Thanks for keeping me on my toes. I now realize why I drew the wrong conclusion. My Alpha order was that the first addition I made manually was always the first alphabetically. DUH! 

Mo


----------



## Deke40 (Jun 27, 2002)

And to think I started this post. You guys lost me about 6 or 8 posts back. I have only been at this for 18 months, but if I keep reading and understand a small portion of your posts, I'll feel as if I will know enough to not destroy my operating system. I knew Mo's expertise from another forum and I'm finding out there are a lot of knowledgeable folks out there. My motto is as follows:

"Knowledge is of two kinds: we know a subject ourselves, or we know where we can find information upon it." 


My expertise is the latter.


----------



## Mosaic1 (Aug 17, 2001)

Hi Deke,
I was wondering if you were the same Deke from Winguides. 

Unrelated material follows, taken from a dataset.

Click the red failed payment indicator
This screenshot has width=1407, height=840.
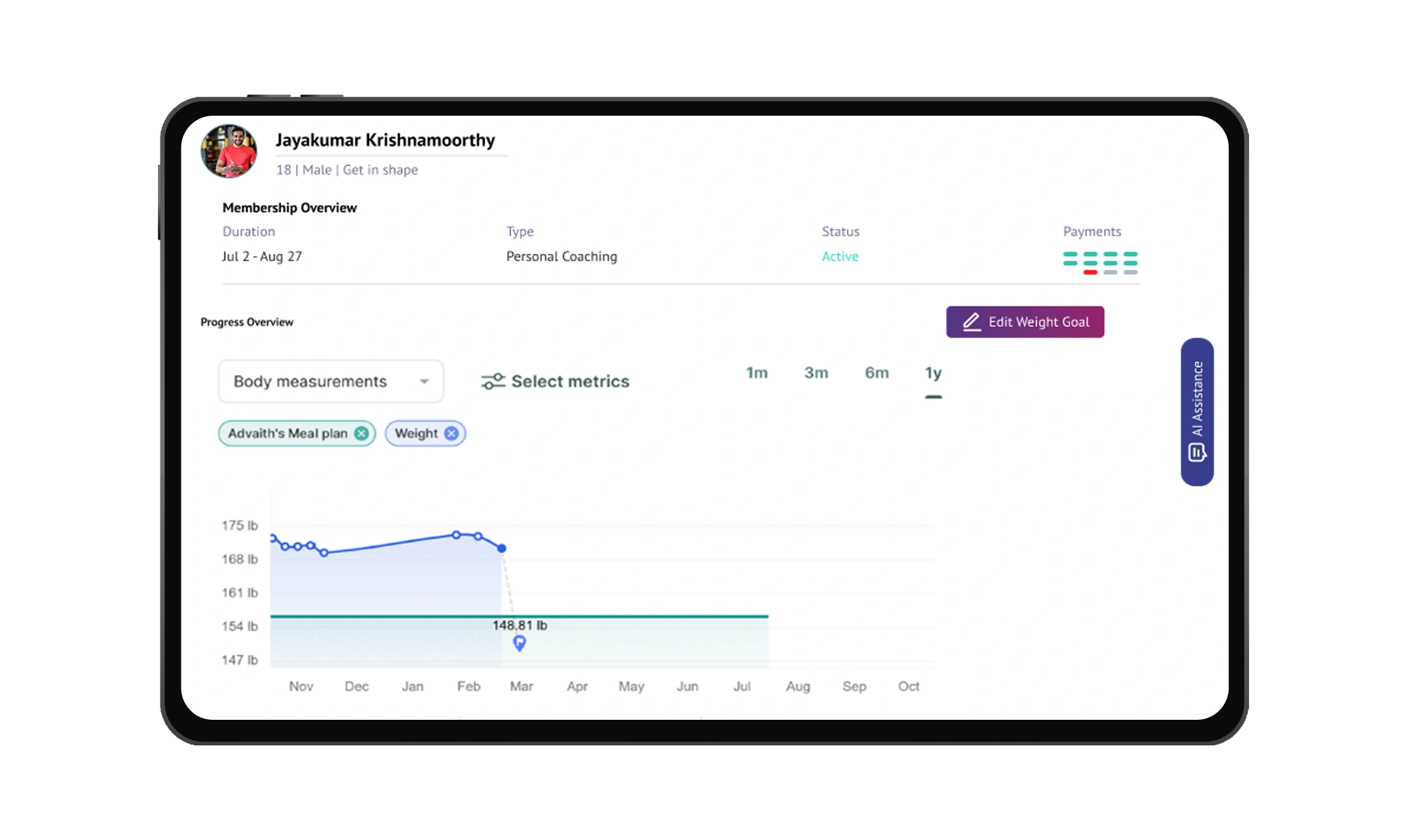coord(1091,272)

Also, if you think this was confusing, you wouldn't believe what has been happenning on my misbehaved computer. I am telling you it is plain strange. And I am going to call my ISP about it. They won't believe it either. But I have suffered through this and I feel like sharing my pain! LOL 


Mo


----------



## MacFromOK (Mar 19, 2001)

Hey Mosaic, 



> _Originally posted by Mosaic1:_
> * The order in which the subkeys are added manually does decide the default unless you name one of them Open which takes precedence.*


Yep, I also erased the keys (and the default "\Unknown\shell" value) and tried it again, and you're right. I also found that if you re-name the first key added, it loses it precedence (I assume Windows considers it a new key entry at that point). Apparently that's what I did originally (when I couldn't get the precedence straight). Sorry for the confusion... 

Thanks again Mo. 

BTW Deke, I'm really glad ya started this thread. 

Cheers, Mac


----------



## MacFromOK (Mar 19, 2001)

Hey guys, I gotta another registry question...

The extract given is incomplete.